Task prompt -
State how many lines in the items below contain the word "pixels". Give only the number.

The input -
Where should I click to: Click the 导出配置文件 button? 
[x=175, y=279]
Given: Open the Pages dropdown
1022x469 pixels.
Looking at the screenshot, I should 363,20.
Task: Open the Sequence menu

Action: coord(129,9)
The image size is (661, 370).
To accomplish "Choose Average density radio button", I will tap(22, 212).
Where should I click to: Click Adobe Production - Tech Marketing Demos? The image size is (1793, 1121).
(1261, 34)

...

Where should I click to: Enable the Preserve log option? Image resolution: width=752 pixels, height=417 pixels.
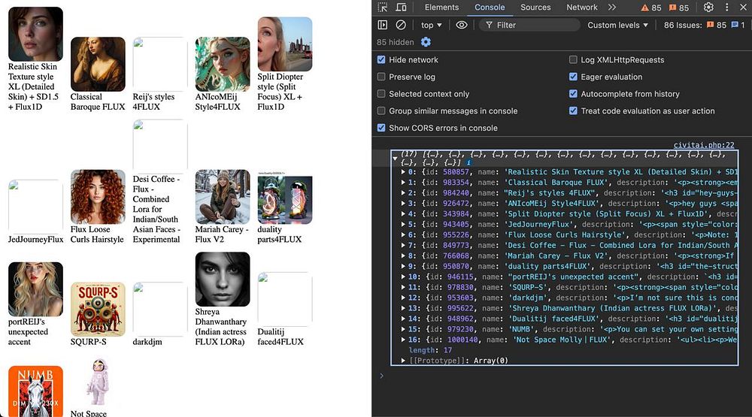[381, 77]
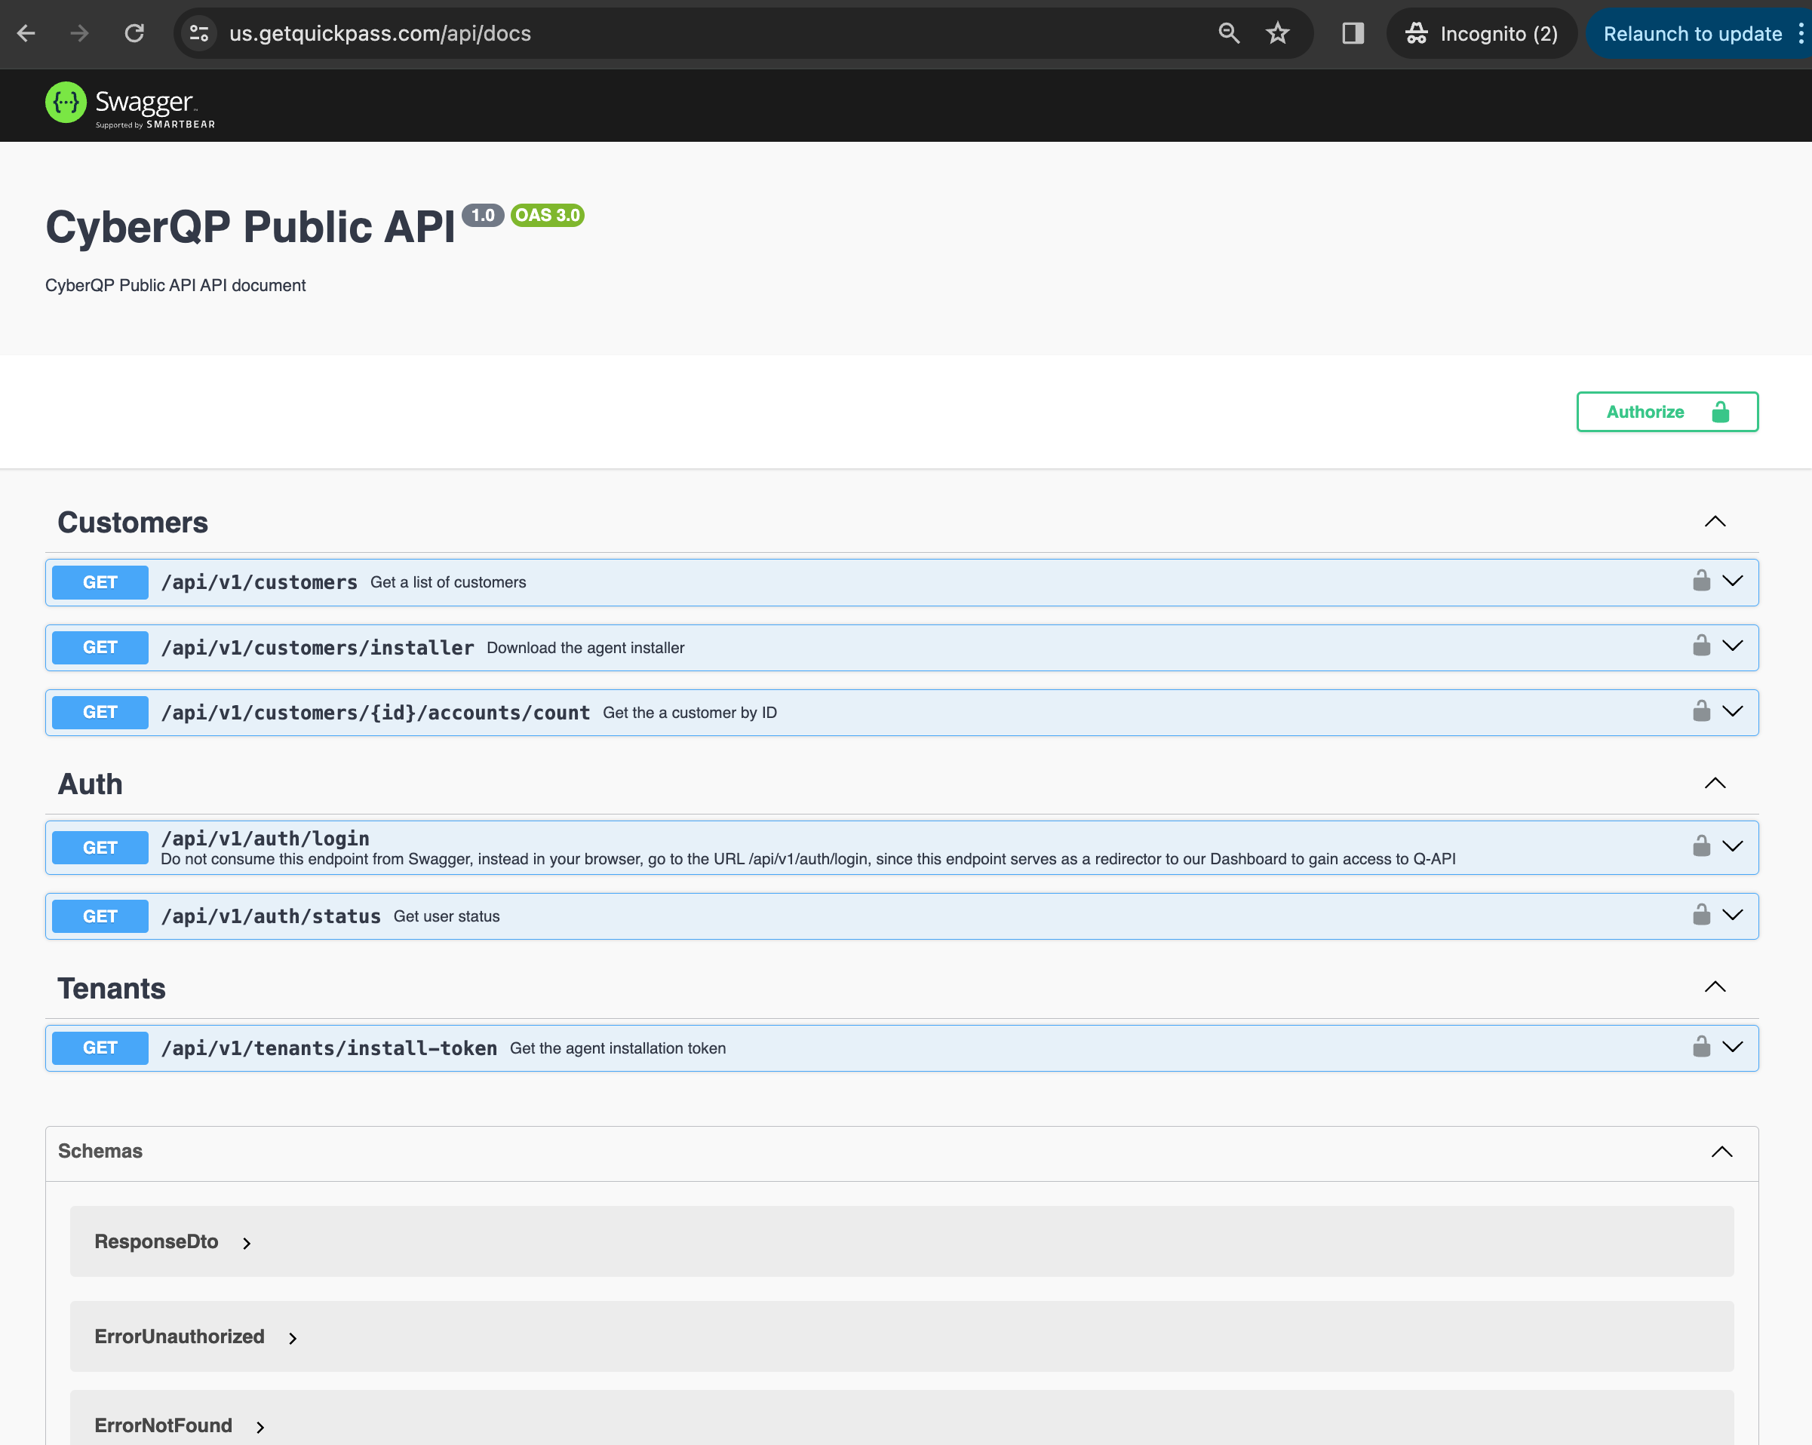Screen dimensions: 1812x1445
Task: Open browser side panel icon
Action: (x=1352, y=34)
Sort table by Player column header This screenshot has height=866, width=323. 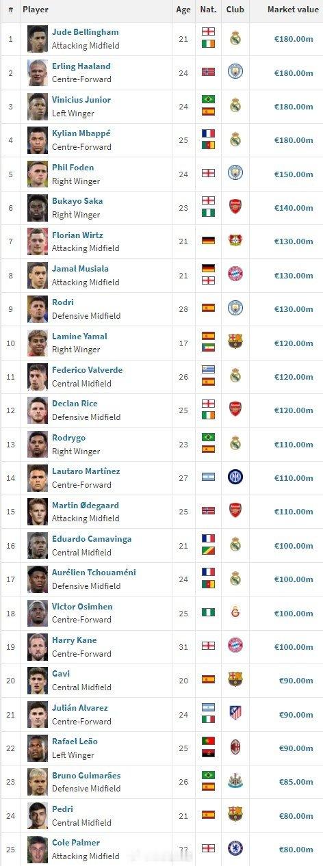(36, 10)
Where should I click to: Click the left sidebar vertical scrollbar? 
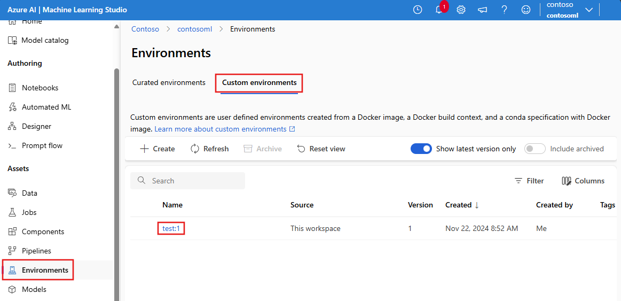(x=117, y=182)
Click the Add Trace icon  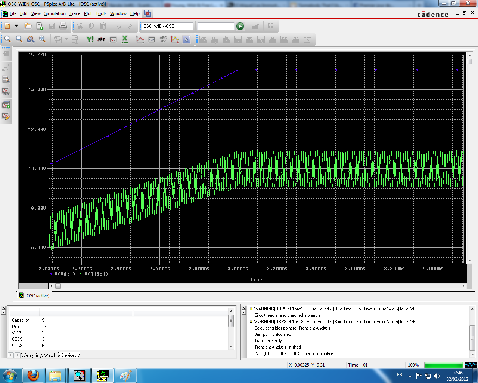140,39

* * *

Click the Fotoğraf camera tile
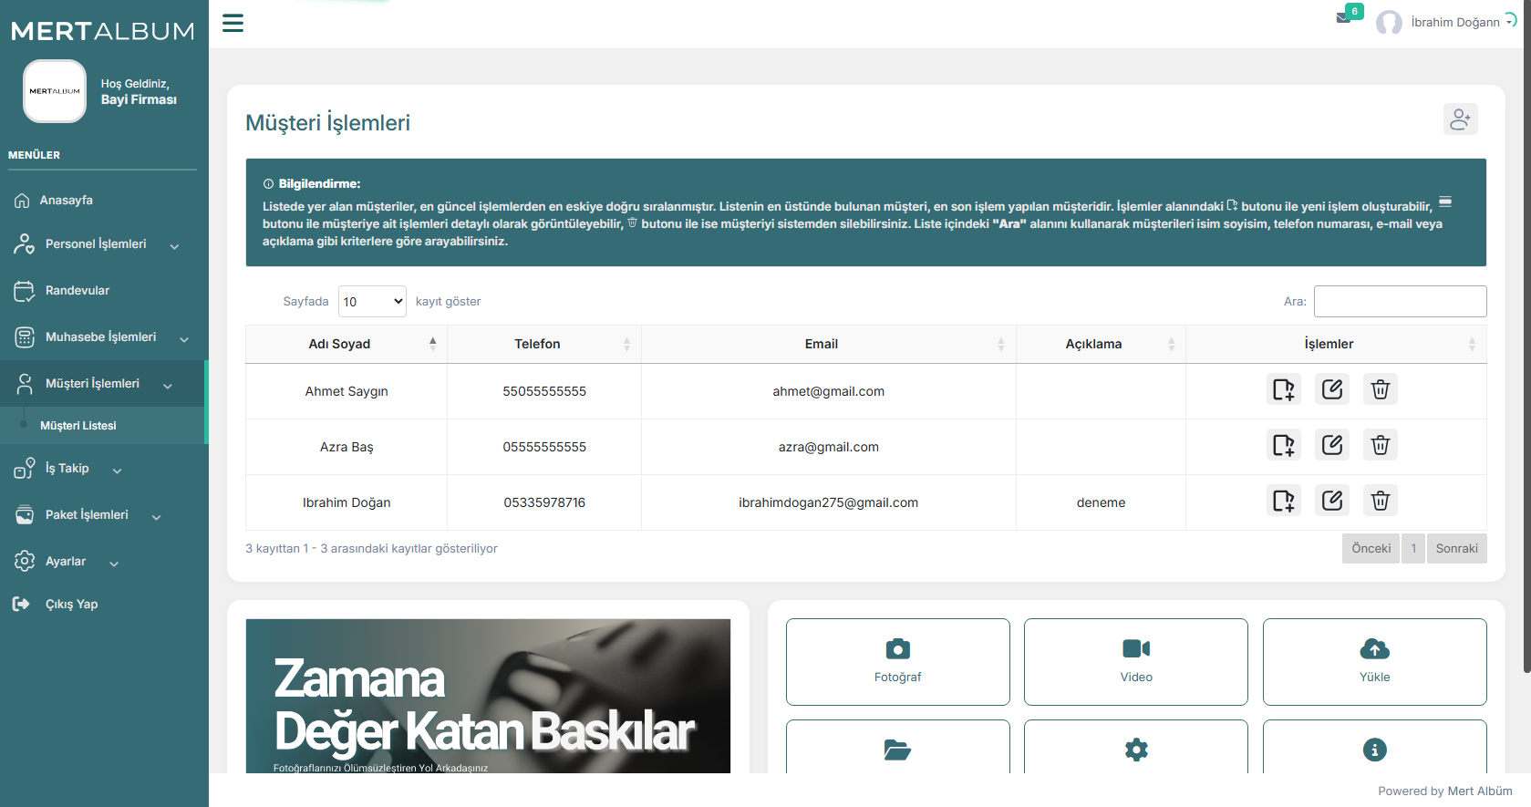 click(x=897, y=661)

Exercise answer -
2